Remote sensing comprises all techniques which allow investigating certain features or parameters without physical contact. In my project I am using different ship and satellite based remote sensing tools and techniques to access information on hydrocarbon emissions.

Dissolved vs. gaseous methane fluxes – what’s more important?

One part of my project deals with the quantification of the methane budget of a deep sea cold seep site off shore Pakistan to gain better knowledge on the importance of dissolved and gaseous fluxes from the sediments to the water column and their impact on the water column chemistry in this area. To achieve this areal flux quantification I am using video and geophysical data acquired with a remotely operated vehicle (ROV) just a few meters above the actual seep site. The video data allows producing video mosaics (image maps) of the seep area and certain chemosynthetic communities which populate this seep site. These communities comprise different clam, tubeworm and bacteria species which rely on sulphide and methane fluxes from below as energy source. As all of these different species can only thrive in a very narrow range of sulphide/methane fluxes they can be used as indicators for gas fluxes in this area. Thus the visual mapping of abundances and densities of different species serves as a proxy to quantify the areal fluxes of gases as, e.g. sulphide which is known from point measurements done by colleagues. These areal flux quantifications refer to dissolved gas fluxes, which can be compared to the emission rates of free gas bubbles in this area which have been determined in another study.

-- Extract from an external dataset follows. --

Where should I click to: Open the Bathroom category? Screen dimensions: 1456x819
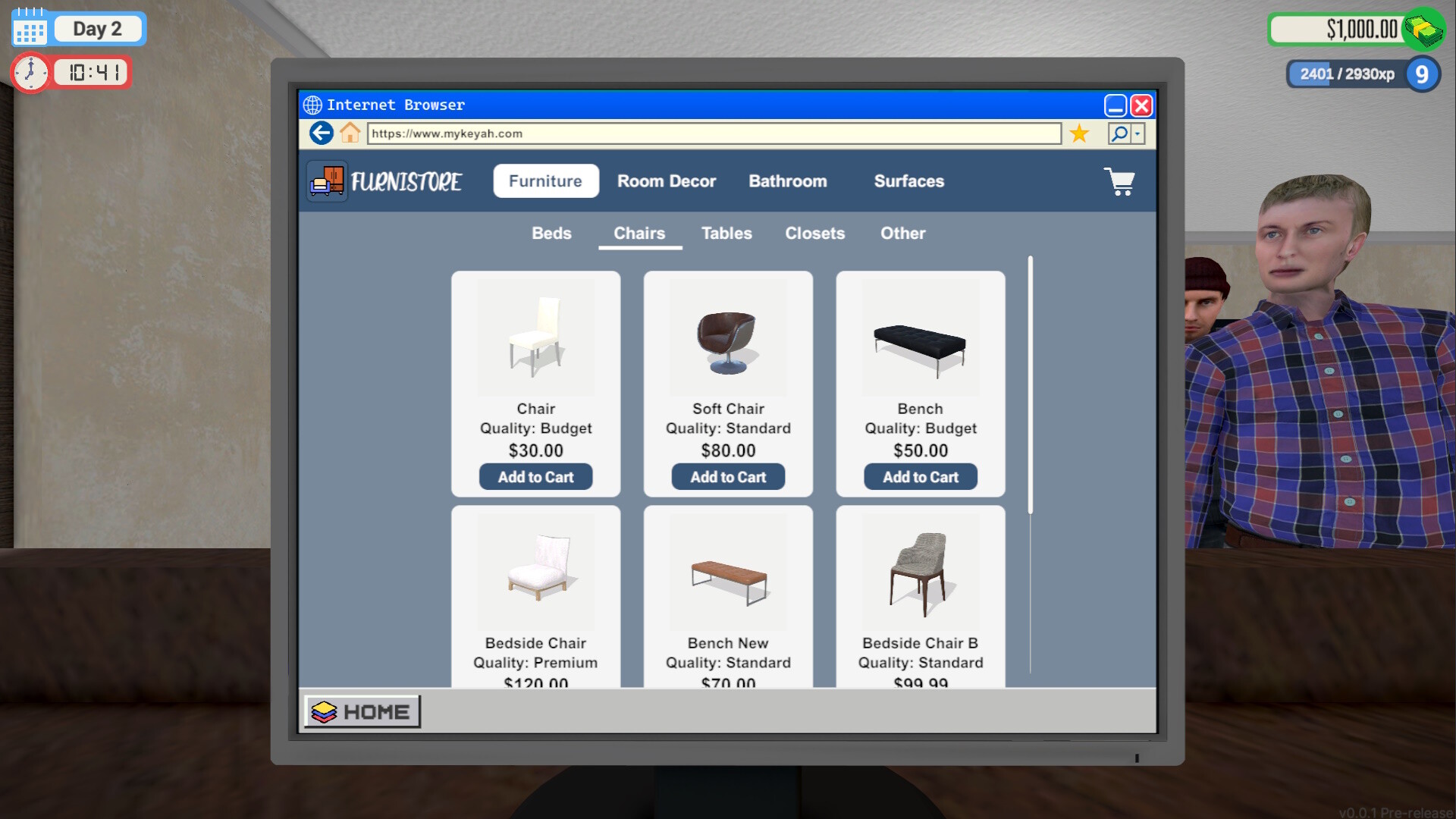[x=787, y=181]
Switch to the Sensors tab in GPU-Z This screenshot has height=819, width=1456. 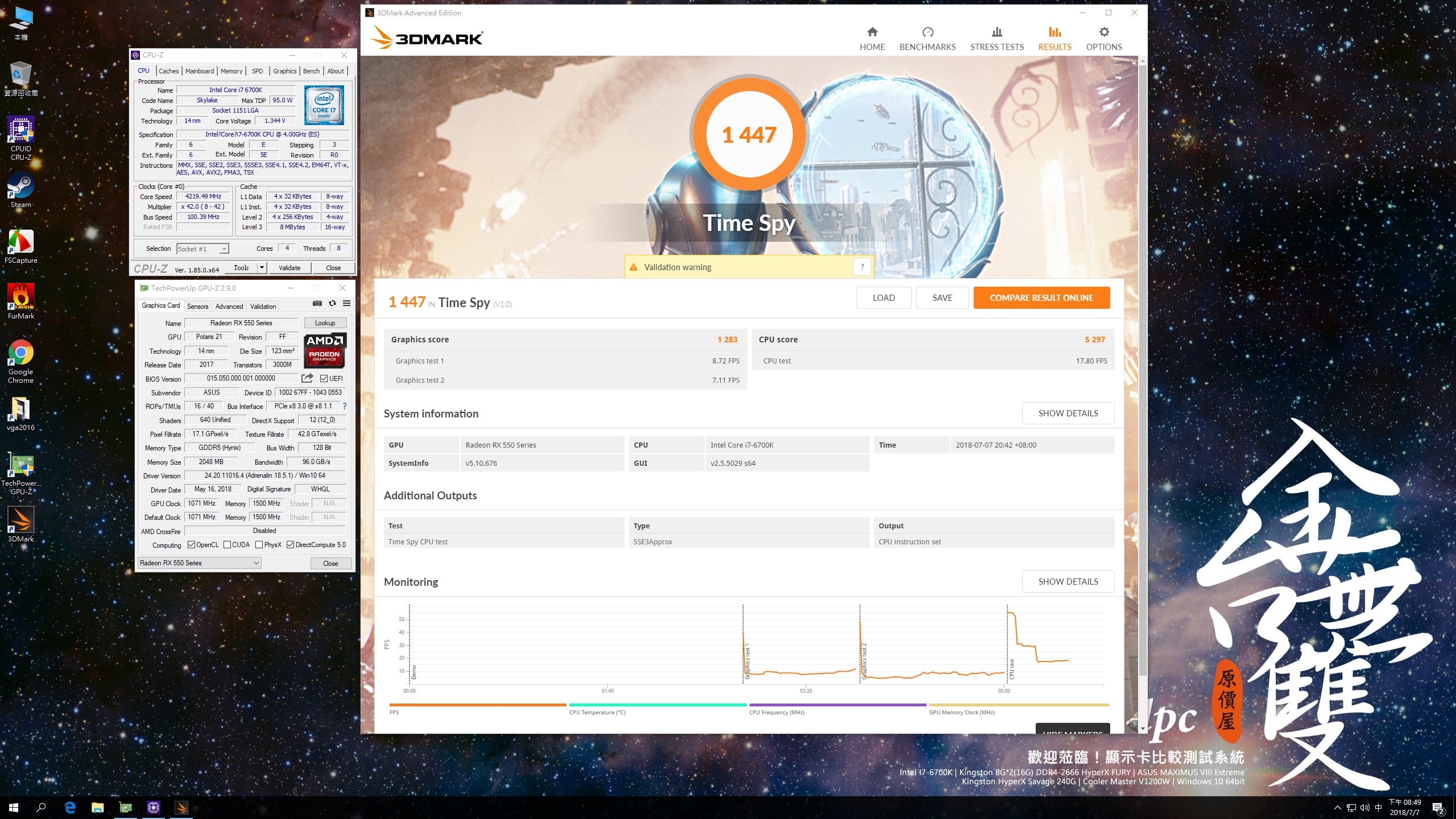[x=197, y=307]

The visual mapping of the seep site is supported by geophysical mapping of the site using sonar systems which are capable of imaging different seafloor features as morphology and density of the shallow sediments. Both features are strongly altered by processes related to the seepage of methane and the chemosynthetic communities themselves. The geophysical approach allows to map a larger area than the visual mapping, but not to distinguish between different faunal species or different sediment properties in such detail as the video mosaicing. The combination of both techniques however gives a comprehensive picture of the entire seep structure.

Smooth areas in rough waters – an indicator for methane emissions from the deep?

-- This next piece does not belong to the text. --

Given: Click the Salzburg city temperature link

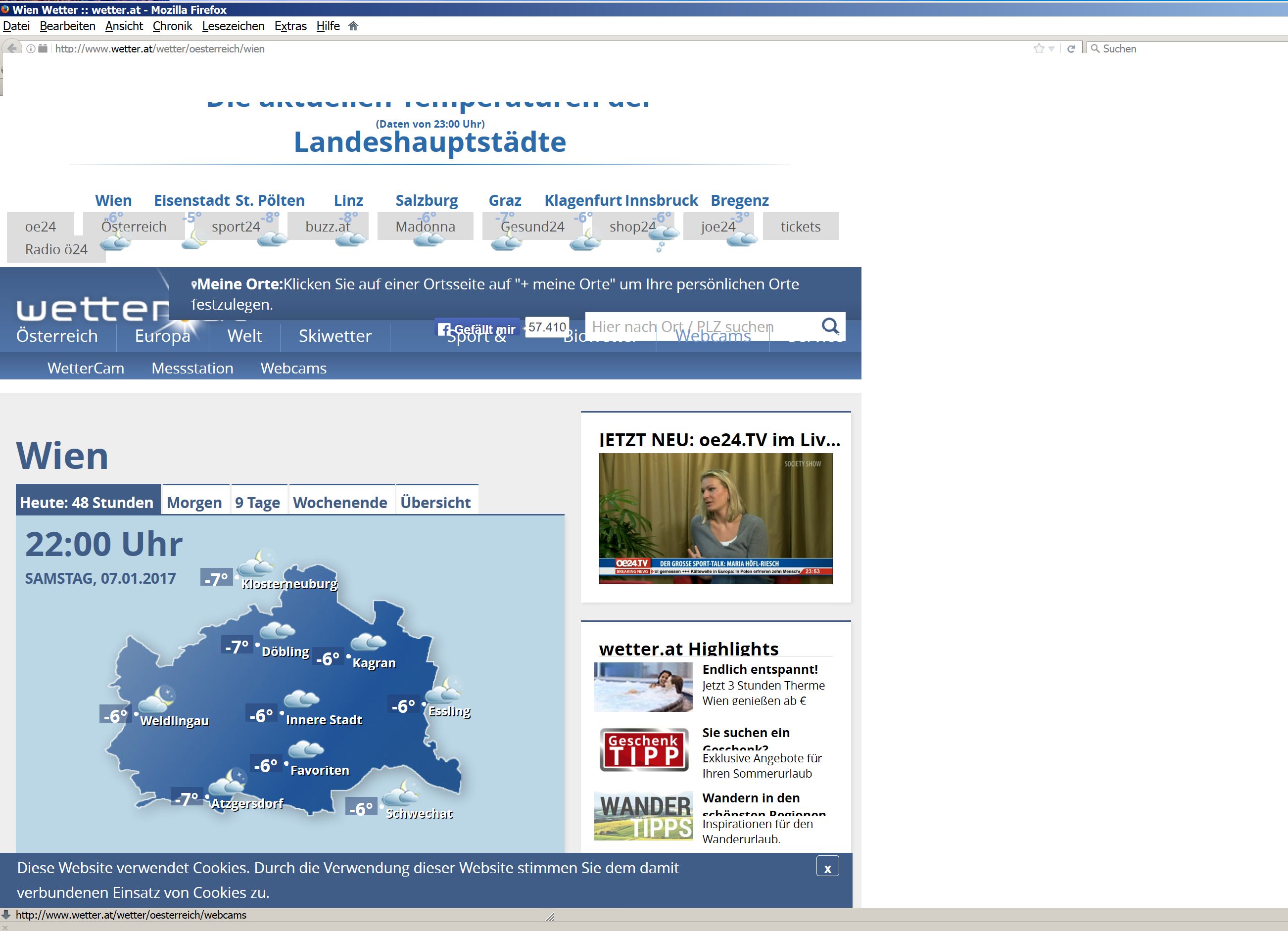Looking at the screenshot, I should [427, 200].
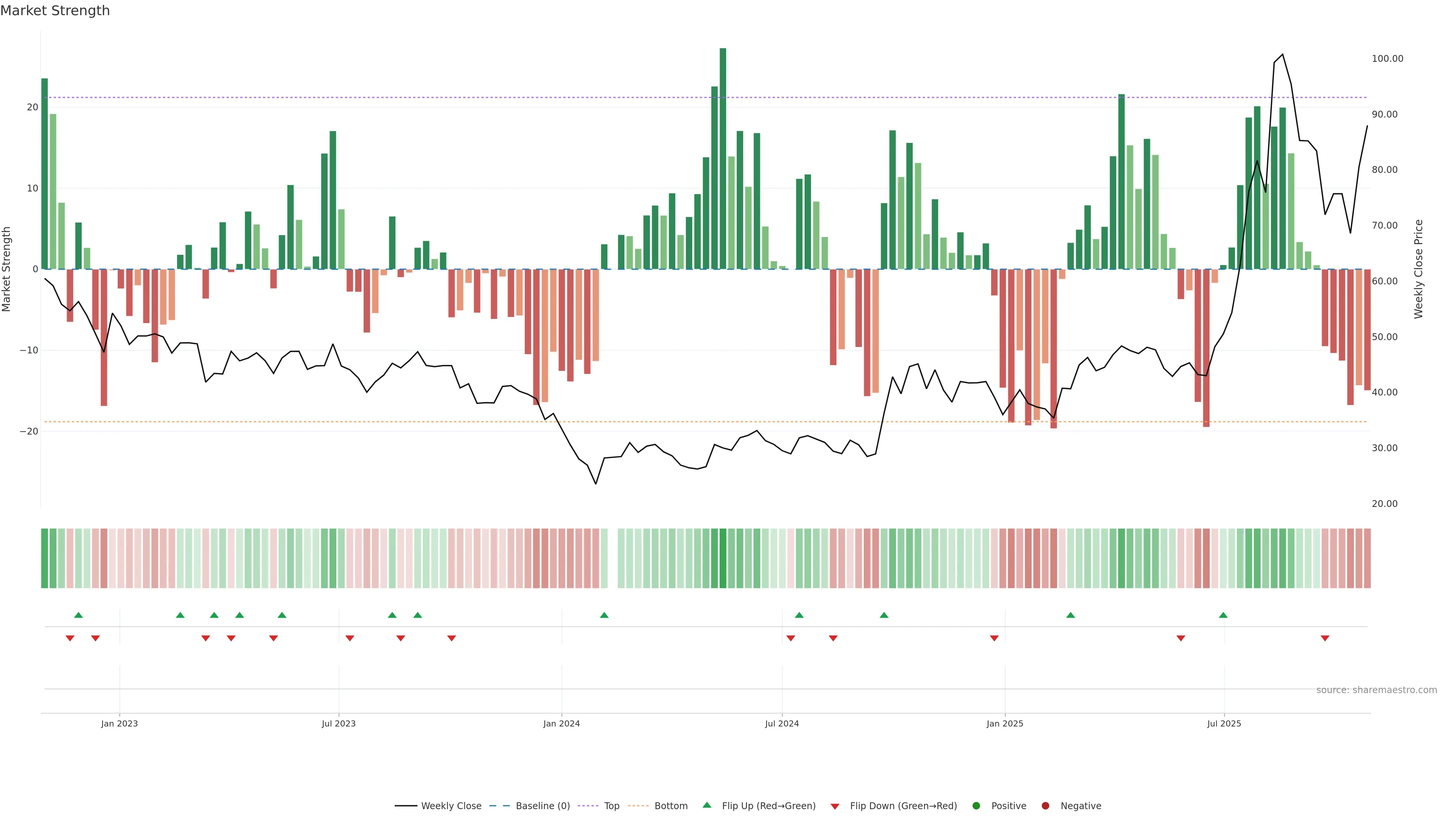
Task: Click the Flip Up marker just after Jan 2024
Action: point(604,615)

As described above, sites are known where oily gas bubbles are emitted at the seafloor from natural seeps. When these bubbles reach the sea surface the gas is released to the atmosphere and becomes hard to detect. The oil however remains as thin films on the sea surface and forms natural oil slicks. Oil slicks have an impact on the surface tension of the water by dampening small capillary waves. The result is a surface which is smoother than the surrounding oil-free water. These smooth areas can be mapped by active radar sensors as, e.g. the Advanced Synthetic Aperture Radar sensor onboard the ENVISAT satellite. This sensor actively emits microwaves and captures the signal which is scattered back from the earth’ surface. As rougher the surface is, the more of the radar signal is reflected back to the satellite, whereas from very smooth surfaces most of the signal is reflected away from the sensor. This allows the detection of areas on the sea surface which are significantly less rough than their surrounding. The use of many images (provided by ESA) covering the same area enables us to separate natural oil slicks from man-made slicks or other surfactants which might cause similar backscatter patterns as oil.

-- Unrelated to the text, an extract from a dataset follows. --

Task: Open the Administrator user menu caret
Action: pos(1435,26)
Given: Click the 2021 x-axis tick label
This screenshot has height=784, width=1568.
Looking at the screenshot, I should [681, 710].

In my project I focus on the identification of natural oil seep sites and the analysis of their spatial and temporal variability. The satellite derived informations are verified during ship based ground-truthing experiments which comprise the localization of the seep site on the seafloor using hydro-acoustic techniques, sampling of gas emissions above the emission site and sampling of the oil on the sea surface. In a first step the region of the Black Sea is investigated. Findings from these regional studies will then be applied to other areas. Creating a large database on distributions and emission intensities of natural oil/gas seeps shall contribute to the better understanding of the impact these sources have on global atmospheric methane budgets.